Analects | Prostitution and AIDS

In need of more protection

As the southern Chinese city of Dongguan enters a period of "high incidence of HIV/AIDS, sex workers are especially vulnerable

By K.M. | BEIJING

Available but vulnerable

LIKE banquets and the grain liquor know as baijiu, prostitution has become a widely accepted feature of the business rituals of millions of Chinese men. So when rumours erupted recently of an AIDS epidemic among middle-end Chinese sex workers in the manufacturing centre of Dongguan, the government was forced to speak up.

There is a problem with HIV and AIDS spreading in the southern city, health officials acknowledged. But they insisted that the rumoured numbers are greatly exaggerated.

Dongguan, a gritty factory-laden sprawl in Guangdong province, is home to hundreds of KTVS, or karaoke parlours. Often located in business hotels, these are barely disguised brothels where the services of female “hostesses” are bought and sold. The KTV façade spread rapidly across China in recent years, with hostess bars even infiltrating well-known American and European chain hotels.

On Jan. 21st, the Dongguan health bureau refuted rumours that 2,700 KTV hostesses in the city are HIV positive. In fact, it said, there are just over 2,000 confirmed HIV/AIDS infections in the entire city and that only one-fifth of those are among women. Still, the health bureau acknowledged that the city “is entering a high incidence period of HIV/AIDS.” It has unrolled a mass AIDS education campaign and is urging “high-risk” groups like sex workers, their clients and gay men to take precautions.

“We should use knowledge to guide our behaviours and avoid high-risk behaviours,” the health bureau said. “If a high-risk behaviour occurs, we should be responsible for ourselves and the families to proactively take the tests and take necessary treatment in a timely manner.”

The health officials said similar rumours had been spreading in Dalian, Beijing, Fuzhou and other cities. Amid the nationwide unease over China’s sprawling sex trade there are deep concerns over the health and safety of women in the industry, says Lan Lan, a Chinese sex-worker activist who herself started working at the age of 13 as a prostitute.

China has somewhere between 2.5m and 6m sex workers, most of them women. Surveys indicate that only 50% use a condom with every client, making it easy for sexually transmitted diseases to spread unchecked. And because the prostitute population is transient and criminalised, tracking sex workers and their health is a difficult proposition.

Lan Lan is sceptical of the Dongguan government’s official AIDS/HIV count. While China’s Centre for Disease Control and Prevention does test sex workers for HIV, it focuses on high-end brothels and KTVs. The women who service poorer migrant workers and work the streets routinely go uncounted.

“The government’s statistics only include the people that have been tested and confirmed. There are many more cases that the government does not know,” she says.

Yet it is easy to see how one HIV infection could spread like wildfire.

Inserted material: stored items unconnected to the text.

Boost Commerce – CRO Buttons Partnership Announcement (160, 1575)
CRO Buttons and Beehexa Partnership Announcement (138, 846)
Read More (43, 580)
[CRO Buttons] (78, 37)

Lan Lan used Tianjian, her home, as an example. Testing shows that 17% of sex workers in that city have syphilis and only 50% use condoms with every client.

“If an HIV carrier comes to this area, the virus will be quickly spread,” she says.

Shen Tingting, advocacy programme director for the NGO Asia Catalyst, notes that heterosexual sex is now the leading route of AIDS transmission in China, accounting for 46.5% of cases in 2011, according to UNAIDS. By that count, almost 29% of the 780,000 Chinese people estimated to be living with HIV and AIDS are women.

But the numbers further underscore China’s difficult past with its AIDS epidemic and duelling statistics. Xinhua reported that as of September 2013, there were just 434,000 people in China with HIV/AIDS. China’s AIDS epidemic is unusual, and during the 1990s was fuelled in large part by infections transmitted through its illicit plasma and blood trade. Chinese news media have reported troubling increases in AIDS infections contracted through sex, particularly among young gay men, in the past two years.

In that mix, female prostitutes are particularly vulnerable, and difficult to monitor. Ms Shen said KTVs and other establishments often switch staff every few months, both because clients want fresh faces and the women don’t want to be tagged as criminals.

“It is very important for the government to pay more attention and direct resources toward sex workers, especially female sex workers,” said Ms Shen. “Because this group is criminalised, they can’t operate out in the open and call for rights.”